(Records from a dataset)
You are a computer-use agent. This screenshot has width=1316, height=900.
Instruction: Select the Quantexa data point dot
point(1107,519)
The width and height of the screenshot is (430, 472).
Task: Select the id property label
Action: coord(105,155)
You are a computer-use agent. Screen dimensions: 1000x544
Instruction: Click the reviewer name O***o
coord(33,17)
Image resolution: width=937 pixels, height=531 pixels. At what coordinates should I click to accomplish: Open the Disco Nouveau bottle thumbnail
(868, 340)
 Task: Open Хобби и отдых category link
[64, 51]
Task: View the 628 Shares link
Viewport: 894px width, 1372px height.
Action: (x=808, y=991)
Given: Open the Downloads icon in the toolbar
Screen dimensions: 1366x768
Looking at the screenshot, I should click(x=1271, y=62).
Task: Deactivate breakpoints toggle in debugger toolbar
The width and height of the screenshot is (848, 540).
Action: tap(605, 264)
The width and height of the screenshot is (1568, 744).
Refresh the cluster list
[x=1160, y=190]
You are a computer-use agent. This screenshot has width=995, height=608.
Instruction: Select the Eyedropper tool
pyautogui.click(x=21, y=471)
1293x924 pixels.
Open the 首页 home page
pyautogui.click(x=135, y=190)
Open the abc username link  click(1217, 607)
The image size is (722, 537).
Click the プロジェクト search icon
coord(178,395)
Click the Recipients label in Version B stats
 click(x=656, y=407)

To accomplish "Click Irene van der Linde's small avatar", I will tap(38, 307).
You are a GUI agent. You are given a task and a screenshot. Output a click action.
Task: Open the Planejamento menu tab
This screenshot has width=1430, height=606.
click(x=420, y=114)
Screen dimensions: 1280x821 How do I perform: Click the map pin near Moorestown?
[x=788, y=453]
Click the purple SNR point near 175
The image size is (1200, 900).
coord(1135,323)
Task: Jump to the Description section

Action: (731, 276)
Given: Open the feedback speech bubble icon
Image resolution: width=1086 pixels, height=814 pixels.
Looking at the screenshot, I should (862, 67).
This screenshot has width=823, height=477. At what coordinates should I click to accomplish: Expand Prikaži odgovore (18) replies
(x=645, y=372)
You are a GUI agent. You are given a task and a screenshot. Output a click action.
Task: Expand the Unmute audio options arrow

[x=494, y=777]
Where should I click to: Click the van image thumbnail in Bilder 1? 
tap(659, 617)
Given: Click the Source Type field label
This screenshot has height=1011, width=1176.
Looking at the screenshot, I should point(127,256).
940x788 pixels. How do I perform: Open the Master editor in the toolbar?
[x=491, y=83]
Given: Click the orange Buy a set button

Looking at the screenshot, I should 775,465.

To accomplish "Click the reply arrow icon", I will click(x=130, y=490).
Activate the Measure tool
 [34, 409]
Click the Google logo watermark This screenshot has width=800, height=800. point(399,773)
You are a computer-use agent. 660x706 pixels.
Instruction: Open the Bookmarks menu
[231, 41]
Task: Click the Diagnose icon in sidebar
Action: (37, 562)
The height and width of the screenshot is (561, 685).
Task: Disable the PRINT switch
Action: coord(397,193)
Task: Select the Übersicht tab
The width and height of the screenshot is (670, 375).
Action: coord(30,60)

▶ [Activity]:
Would you write the records out again, word for word?

▶ [Solution for this task]:
You are a computer-use agent. This screenshot has width=1316, height=900.
Instruction: Select the Quantexa data point dot
point(1107,519)
The width and height of the screenshot is (430, 472).
Task: Select the id property label
Action: coord(105,155)
You are a computer-use agent. Screen dimensions: 1000x544
Instruction: Click the reviewer name O***o
coord(33,17)
Image resolution: width=937 pixels, height=531 pixels. At what coordinates should I click to accomplish: Open the Disco Nouveau bottle thumbnail
(868, 340)
 Task: Open Хобби и отдых category link
[64, 51]
Task: View the 628 Shares link
Viewport: 894px width, 1372px height.
Action: (x=808, y=991)
Given: Open the Downloads icon in the toolbar
Screen dimensions: 1366x768
Looking at the screenshot, I should click(x=1271, y=62).
Task: Deactivate breakpoints toggle in debugger toolbar
The width and height of the screenshot is (848, 540).
Action: tap(605, 264)
The width and height of the screenshot is (1568, 744).
Refresh the cluster list
[x=1160, y=190]
You are a computer-use agent. This screenshot has width=995, height=608.
Instruction: Select the Eyedropper tool
pyautogui.click(x=21, y=471)
1293x924 pixels.
Open the 首页 home page
pyautogui.click(x=135, y=190)
Open the abc username link  click(1217, 607)
The image size is (722, 537).
Click the プロジェクト search icon
coord(178,395)
Click the Recipients label in Version B stats
 click(x=656, y=407)

To accomplish "Click Irene van der Linde's small avatar", I will tap(38, 307).
You are a GUI agent. You are given a task and a screenshot. Output a click action.
Task: Open the Planejamento menu tab
This screenshot has width=1430, height=606.
click(x=420, y=114)
Screen dimensions: 1280x821 How do I perform: Click the map pin near Moorestown?
[x=788, y=453]
Click the purple SNR point near 175
The image size is (1200, 900).
coord(1135,323)
Task: Jump to the Description section

Action: (731, 276)
Given: Open the feedback speech bubble icon
Image resolution: width=1086 pixels, height=814 pixels.
Looking at the screenshot, I should (862, 67).
This screenshot has width=823, height=477. At what coordinates should I click to accomplish: Expand Prikaži odgovore (18) replies
(x=645, y=372)
You are a GUI agent. You are given a task and a screenshot. Output a click action.
Task: Expand the Unmute audio options arrow

[x=494, y=777]
Where should I click to: Click the van image thumbnail in Bilder 1? 
tap(659, 617)
Given: Click the Source Type field label
This screenshot has height=1011, width=1176.
Looking at the screenshot, I should point(127,256).
940x788 pixels. How do I perform: Open the Master editor in the toolbar?
[x=491, y=83]
Given: Click the orange Buy a set button

Looking at the screenshot, I should 775,465.

To accomplish "Click the reply arrow icon", I will click(x=130, y=490).
Activate the Measure tool
 [34, 409]
Click the Google logo watermark This screenshot has width=800, height=800. point(399,773)
You are a computer-use agent. 660x706 pixels.
Instruction: Open the Bookmarks menu
[231, 41]
Task: Click the Diagnose icon in sidebar
Action: (37, 562)
The height and width of the screenshot is (561, 685).
Task: Disable the PRINT switch
Action: coord(397,193)
Task: Select the Übersicht tab
The width and height of the screenshot is (670, 375).
Action: coord(30,60)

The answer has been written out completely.